3. Don’t keep punishing yourself for your mistakes. Really, a lot of them are understandable and all of them are forgivable. Chronic trauma makes selfish nightmares of all of us …it’s okay. You tried really hard.
Don’t mistake fear for intuition.
4. Stop being so grateful to people who only offer the bare minimum. You don’t have to be angry with them, but they don’t need all of your gorgeous love and attention, either. You’d insist on better treatment for your closest people, so start insisting on better treatment for yourself.
5. Extend your hand in all directions –in love, in friendship, in understanding, in rescue, in peace, in humble gratitude. Build people up when they need it (this is where you can trust your intuition) …it costs you nothing.
6. Keep returning to your essential self. Read, knit, sing, watch the BBC version of Pride & Prejudice, write, cook, bake, take care of your home and anyone who enters it. That’s who you are.
7. You don’t have to die on every hill –be creative. There are brick walls in every life, every relationship, every heart. It’s okay …let them be there. You don’t have to climb them or blast through them, you can just move around them; they may be tall, but they’re not necessarily wide.
Keep taking risks –big ones. Take social risks, fashion risks, emotional and creative risks.
8. Stop saying “I’m sorry” when what you really mean is “fuck you.” A lot of us women do that. Let’s stop it.
9. Keep laughing about as much as you can.

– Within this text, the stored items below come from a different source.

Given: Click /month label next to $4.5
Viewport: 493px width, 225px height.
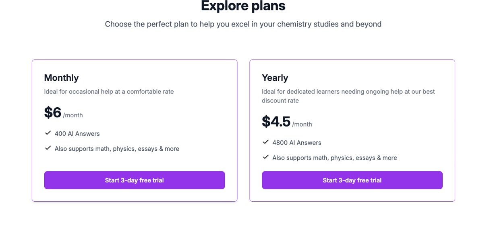Looking at the screenshot, I should pyautogui.click(x=302, y=124).
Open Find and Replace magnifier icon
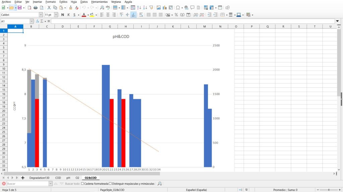This screenshot has height=192, width=343. pyautogui.click(x=102, y=8)
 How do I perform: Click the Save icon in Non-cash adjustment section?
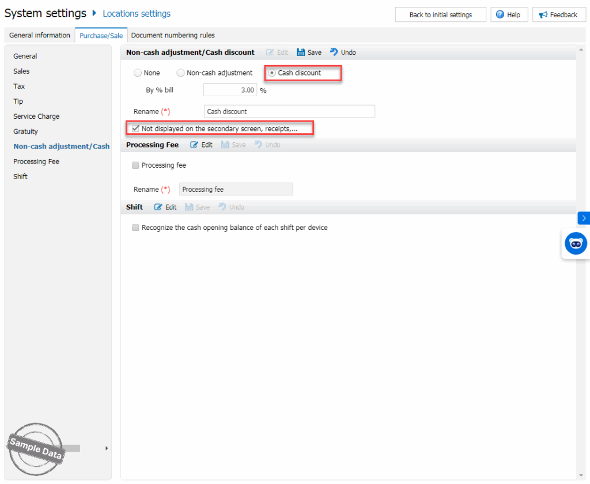301,52
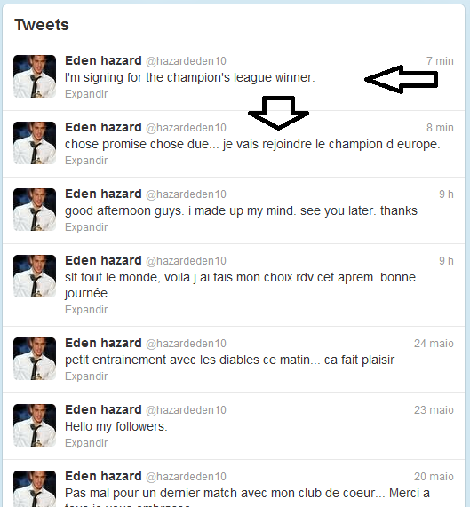Open the '23 maio' tweet timestamp
The height and width of the screenshot is (507, 470).
434,410
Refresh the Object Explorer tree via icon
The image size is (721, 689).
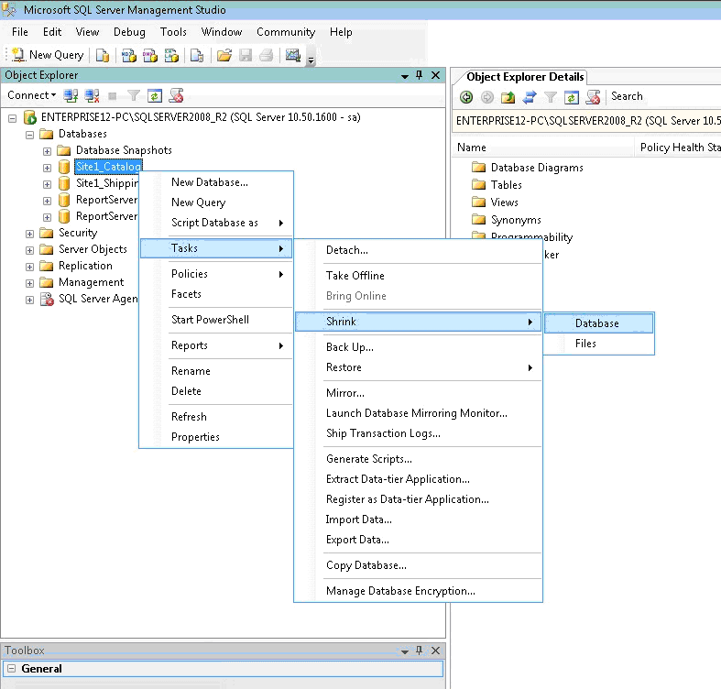point(155,95)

10. Let people take pictures of you. No, you’re not seventeen anymore. No, you’re not 22 or even 32. You’re soft in the middle and your knees make weird crackly noises every time you go upstairs. You often have dark circles under your eyes and it won’t be long until your nipples start tickling the tops of your feet. But you’re still pretty and it’s important that you allow people to record your presence in their lives if that matters to them. Assume it matters to your children (it does) and assume that everyone sees beauty in you that you can’t see yourself.
11. Keep taking risks –big ones. Take social risks, fashion risks, emotional and creative risks. When they work out, great –that’s how you gain confidence. When they fail spectacularly, even better –that’s how you gain empathy and understanding.
12. Continue to let people know how much they mean to you …you would want to know.
13. Stay connected to God. Sometimes you feel like He couldn’t possibly be paying attention to you, but He is. He is writing this beautiful engaging story about you as you live it, filled with entertaining hypocrites to challenge you and tender heroes to inspire you. He is everywhere in your life, spinning you around the dance floor, working His magic. You’re important to Him, so make sure He knows He’s important to you. Listen. He is telling you your connections are strong, your family is whole, your shredded heart is healing. You are 40. That is wonderful.
3 thoughts on “Rules for Turning 40”
Love this and may just have to post it in my room in a couple of months. #8 is so wonderful! Thank you for your writing. And friendship. And love.
Thank you for YOUR friendship and love, and for reading and responding to these posts. I am here to tell you that 40 is WONDERFUL 😉
Marta, I enjoyed meeting you today at The Little Hospice. Have you seen Carol's comments at our Grinnell Class' 50th reunion in June 2011? If not, you should, and I can send you a copy.
I was pleased to discover that you too are a blogger. Mt blog is http://dwkcommentaries.com. There are a number of posts about Grinnell, but I do not think I mentioned your Mother.
You are in our thoughts and prayers.